The world is full of experts. Some we listen to, others we try to ignore. It also seems more and more experts arrive on the scene daily. It has less impact on the tried-and-true assemblies but is fertile ground for new frontiers.

As building practices are shifting to a greater use of rigid insulation over metal framing to provide a thermal barrier and limit thermal bridging, the market is abuzz with experts who each claim to know the best practices. This is different construction for many of us and everyone has an opinion or some expert advice. While we should be open to new ideas and progression, I do wish experts would stick to their respective fields and heed the advice of other experts in theirs.

The rigid foam people are experts in foam: they know how to make it, how it works and about energy transfer. Yet, they really are not the authority on stucco or EIFS. The requirement for more rigid insulation over framing, better known as Continuous Insulation, is listed and written as a cladding neutral design. This means the code is neutral on the cladding that covers the foam but does not infer that all claddings are the same or even equal. You should not simply use the same procedure for wood or vinyl siding as you would for cement stucco. It’s not just swapping claddings.

EIFS is another whole change. First, EIFS is the cladding and CI all in one operation. The thermal bridging is gone with adhesively applied EIFS. This is an undeniable fact. Cement stucco is also unique to other claddings over rigid foam. A successful installation requires adjustments. I have worked with general contractors who have never done cement stucco before but completed hundreds of buildings with other sidings. They tend to think it is simply a matter of switching wood for stucco; that’s a sure recipe for disaster.

Varying Opinions

Most claddings want the water resistant barrier over the foam and while that may work great with other claddings, it is generally not recommended for cement plaster by plaster bureaus. It is very similar to placing cement plaster over masonry substrates; a WRB, such as housewrap or building paper, is not recommended and proven to be problematic. The plaster industry and the rigid foam industry seem to have varying opinions over this issue.

I recently was told that the IBC forbids cement plaster directly applied to fiber panels. That may or may not be true but rigid foam is not a fiber panel. ASTM C-926 specifically allows cement plaster to be applied to lath over “rigid foam board-type products.”

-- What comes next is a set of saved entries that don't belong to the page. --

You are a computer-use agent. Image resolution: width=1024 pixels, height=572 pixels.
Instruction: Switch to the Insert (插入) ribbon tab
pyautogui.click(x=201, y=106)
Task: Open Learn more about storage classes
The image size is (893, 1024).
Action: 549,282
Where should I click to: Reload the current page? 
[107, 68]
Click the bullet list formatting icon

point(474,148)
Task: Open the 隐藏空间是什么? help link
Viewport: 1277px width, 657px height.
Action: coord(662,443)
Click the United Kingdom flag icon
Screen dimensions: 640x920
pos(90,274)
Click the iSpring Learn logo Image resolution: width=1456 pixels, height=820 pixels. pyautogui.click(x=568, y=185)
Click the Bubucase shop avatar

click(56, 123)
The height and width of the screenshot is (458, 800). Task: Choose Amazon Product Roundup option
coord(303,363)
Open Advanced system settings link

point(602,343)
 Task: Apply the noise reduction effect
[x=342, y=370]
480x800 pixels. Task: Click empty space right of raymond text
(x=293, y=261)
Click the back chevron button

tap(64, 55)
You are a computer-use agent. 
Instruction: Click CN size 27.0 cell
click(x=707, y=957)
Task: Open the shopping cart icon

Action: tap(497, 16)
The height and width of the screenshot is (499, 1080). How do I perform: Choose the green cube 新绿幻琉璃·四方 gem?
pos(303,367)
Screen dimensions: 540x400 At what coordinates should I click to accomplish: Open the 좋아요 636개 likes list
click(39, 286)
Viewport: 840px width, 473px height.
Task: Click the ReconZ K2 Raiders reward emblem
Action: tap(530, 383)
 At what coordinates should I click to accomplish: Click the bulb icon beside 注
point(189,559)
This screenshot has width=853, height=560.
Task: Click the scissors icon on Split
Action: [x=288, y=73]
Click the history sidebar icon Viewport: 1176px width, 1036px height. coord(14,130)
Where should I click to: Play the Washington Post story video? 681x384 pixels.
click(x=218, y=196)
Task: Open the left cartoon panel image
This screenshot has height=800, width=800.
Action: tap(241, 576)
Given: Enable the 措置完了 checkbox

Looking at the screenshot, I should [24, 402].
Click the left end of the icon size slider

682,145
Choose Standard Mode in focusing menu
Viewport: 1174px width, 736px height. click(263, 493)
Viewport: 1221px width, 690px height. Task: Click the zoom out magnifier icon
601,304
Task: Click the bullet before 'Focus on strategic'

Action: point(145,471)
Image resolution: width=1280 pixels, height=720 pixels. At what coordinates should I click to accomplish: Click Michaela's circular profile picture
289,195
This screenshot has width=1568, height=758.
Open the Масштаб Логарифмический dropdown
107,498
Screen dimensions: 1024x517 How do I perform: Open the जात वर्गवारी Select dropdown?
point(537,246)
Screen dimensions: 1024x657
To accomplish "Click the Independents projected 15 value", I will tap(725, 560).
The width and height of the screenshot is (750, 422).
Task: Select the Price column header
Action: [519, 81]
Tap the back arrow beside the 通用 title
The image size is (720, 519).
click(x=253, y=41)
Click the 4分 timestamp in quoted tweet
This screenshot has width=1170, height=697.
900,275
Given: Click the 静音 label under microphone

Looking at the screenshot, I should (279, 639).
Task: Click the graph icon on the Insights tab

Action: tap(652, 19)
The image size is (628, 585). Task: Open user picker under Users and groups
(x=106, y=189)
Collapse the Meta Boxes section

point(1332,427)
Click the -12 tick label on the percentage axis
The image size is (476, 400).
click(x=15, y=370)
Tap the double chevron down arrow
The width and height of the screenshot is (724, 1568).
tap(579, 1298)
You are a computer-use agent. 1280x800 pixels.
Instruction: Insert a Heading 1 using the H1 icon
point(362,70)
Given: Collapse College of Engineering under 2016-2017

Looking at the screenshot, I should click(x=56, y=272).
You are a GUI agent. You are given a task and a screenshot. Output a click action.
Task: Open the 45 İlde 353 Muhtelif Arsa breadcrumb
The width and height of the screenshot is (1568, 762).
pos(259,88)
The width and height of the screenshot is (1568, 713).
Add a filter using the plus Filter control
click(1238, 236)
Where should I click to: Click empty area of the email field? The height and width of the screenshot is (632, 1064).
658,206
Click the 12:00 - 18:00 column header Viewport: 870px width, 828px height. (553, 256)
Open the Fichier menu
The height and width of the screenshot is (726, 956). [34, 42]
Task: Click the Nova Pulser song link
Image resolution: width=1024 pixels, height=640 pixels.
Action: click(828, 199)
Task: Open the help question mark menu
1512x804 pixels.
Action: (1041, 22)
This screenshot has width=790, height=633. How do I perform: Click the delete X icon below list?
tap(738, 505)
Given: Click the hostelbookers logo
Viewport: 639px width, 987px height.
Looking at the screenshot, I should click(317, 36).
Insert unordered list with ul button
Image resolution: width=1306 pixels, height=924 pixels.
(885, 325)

The plaster industry has expertise in plastering; lots of experience. We know about cement plaster over rigid foam, as it has been done successfully as a one-coat stucco system in the southwest for more than 40 years. The one-coat stucco manufacturers have tested and proven that cement over foam with the WRB under the foam performs very well. They also tested one-coat cement stucco with the WRB over the rigid foam and the results were disappointing. All this leads one to ask, “Why do the foam people not listen to the plaster experts?”

Stay In Your Lane

Let the plaster experts be the experts in plaster. We won’t tell you how to make or install foam. We won’t interfere with how the dew point is affected or what foam has the best R-value. We just ask that you heed our advice on how cement plaster works best with your foam, how EIFS is a complete CI cladding or how to install a successful one-coat stucco. We have done it for years and we are really good at it.

Both industries support CI as we want more energy efficient structures. How about we respect one another’s areas of expertise? Many on the other side want more testing. Lab testing is nice and can help with the unknown, but the best test is real life projects. Ones that have withstood the test of time and we have lots of them to show. Failures and successes, and we investigate why they fail or why they succeed. Most of the time the explanation for the failure or success of the wall assembly is not nearly as scientific as some would hoped it would be.

 My advice to people coming into our world of plaster—please listen to us, you will profit and save yourself, the architect and building owners a lot of grief. We have some great systems and one to fit every need, design or desire.